Denzel is his usual self. The guy has stage presence up the wazoo, and his portrayal as a decent fellow who has to face his own shortcomings is well done. Until, of course, the film turns into a chase-and-confrontation between him and Travolta, and loses the disbelief we’ve been suspending for two solid hours.
Travolta has more fun than anyone else in either movie. He’s over-the-top, loud, swaggering, and gets a big kick out of shooting people point-blank. His head henchman is played by the marvelous character actor Luis Guzman. Too bad there wasn’t room in the script to expand this character or their relationship.
The Aides De Crook in Pelham 1974, Martin Balsam and Hector Elizondo, were better used. Well, it was a film era when there were simply more and better character actors in general. Back then, it was okay to be a rather amiable villain, out simply to get rich. Nowadays you gotta have a gunny sack full of neurosi.
While hurtling along beneath the streets of Manhattan, you’re bound to learn more about being a subway motorman than you’ll ever need to know, and this film’s McGuffin is the Dead Man’s Feature whereby a train cannot move unless a living person is pushing down on it. Supposedly, that is. But in movies, at least, everything can be overcome, and we find there’s more than one way to escape from a mousetrap.
Pelham 2009 acquaints us with that old urban legend, the abandoned subway stop, the one that may (or may not) exist beneath the Waldorf, built specifically for FDR back in the 1940s. After the ransom question is dealt with, the film becomes completely an action thriller and is thenceforth believable only to the extent of your own gullibility.

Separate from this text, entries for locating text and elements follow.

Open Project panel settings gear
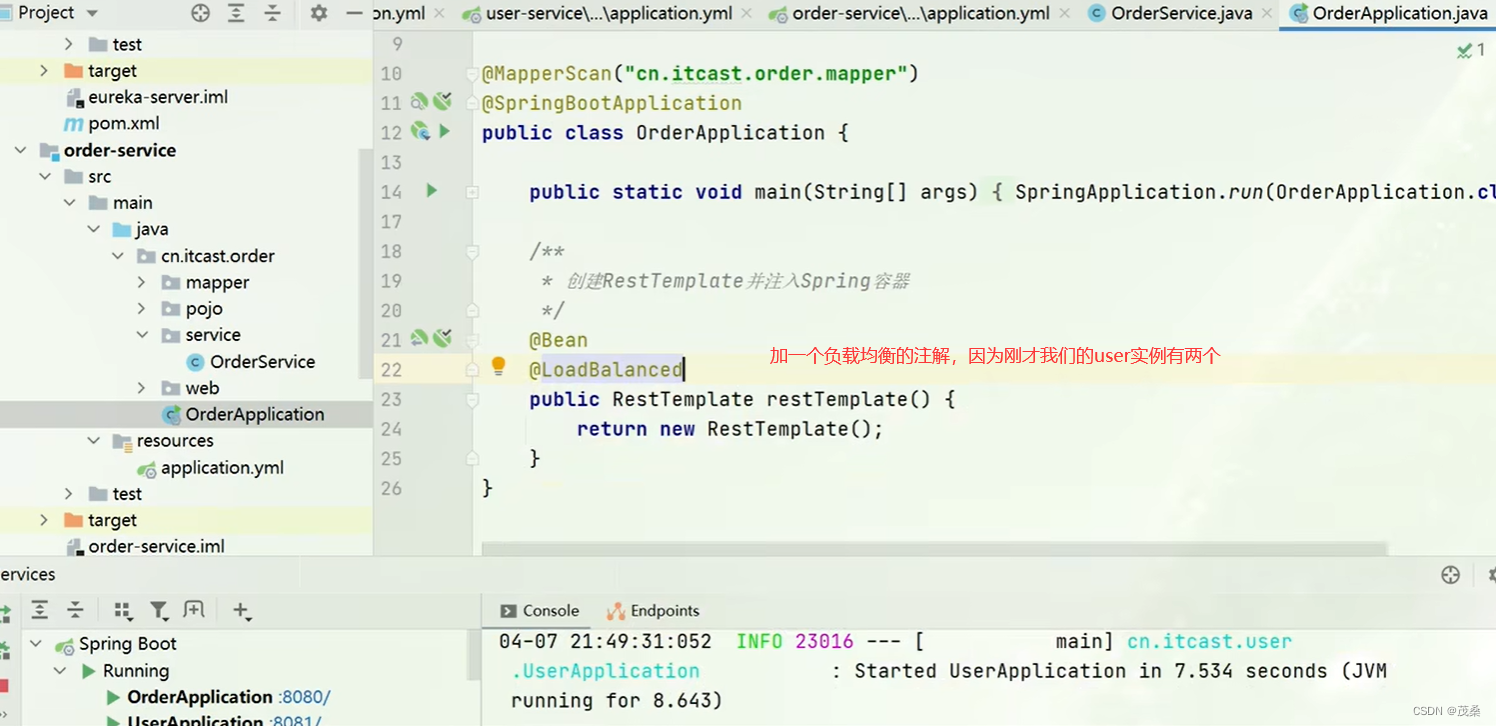This screenshot has width=1496, height=726. [318, 13]
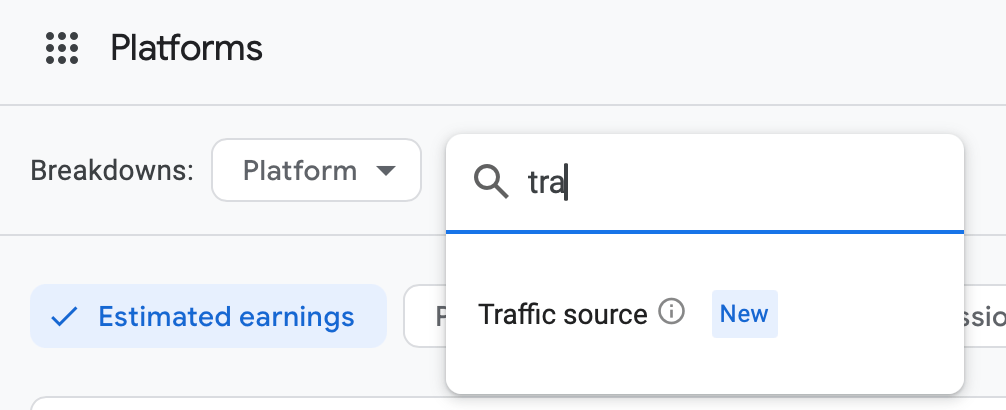Click the magnifier icon in the search popup

(x=490, y=182)
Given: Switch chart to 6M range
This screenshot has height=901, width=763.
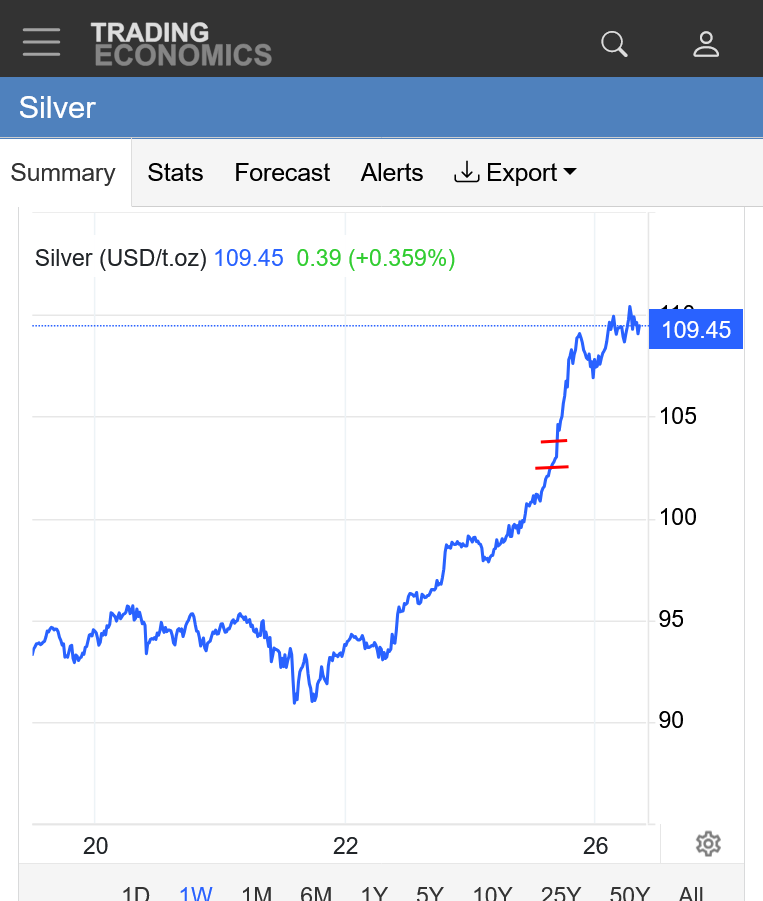Looking at the screenshot, I should (x=316, y=893).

The 1974 model trumps 2009 on the ending alone. It’s absolutely perfect, and has been artfully assembled throughout the film right under your nose, so to speak. Back in those days, Walter Matthau was at his charming best, a young curmudgeon trudging through life, expecting and getting the worst from people. I simply have to recommend this film; it’s available on DVD or via Netflix. The newer version is still playing everywhere, and although it’s flawed, it’s still a pleasant enough diversion. Hey, it’s summertime. Whaddaya expect?